Wondering whether to give in to all those requests about getting a dog, cat, fish or a turtle?
Thinking whether getting a canine or a feline friend for your kid will only increase your work?
Here’s a list of your concerns about should you get your child a pet– answered:
- There is an increased risk of infection: Studies have shown that children growing up with pets have a decreased risk of developing common allergies and asthma.
- Things around the house will be damaged: A pet can be easily trained. Plus, your child will also learn the same things. In fact, training a pet will keep your child occupied.
- A pet is a very big, additional responsibility: Use this opportunity to instil a sense of responsibility in child. Your child will learn what it is like to be in charge. Pets are good for social, physical, emotional and cognitive development of the child. This is especially important for families with single children – having a pet not only gives them company but also shows them what it is like to have a sibling. They learn to share and care.

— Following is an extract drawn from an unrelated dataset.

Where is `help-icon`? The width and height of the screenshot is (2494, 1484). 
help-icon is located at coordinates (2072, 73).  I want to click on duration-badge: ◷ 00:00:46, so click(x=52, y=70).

- Getting a pet will mean a lot of running around: Most kids nowadays spend a lot of time indoors in front of the TV or the iPad. Having a pet means their attention is focused in a positive way and they get physical exercise. Not only is this good for the bodies, it is also good for the mind.
- A pet means increased stress levels: On the contrary, it has been clinically proven that playing with and cuddling a pet reduces stress levels. Owning a pet is also a great way for your kid to make friends.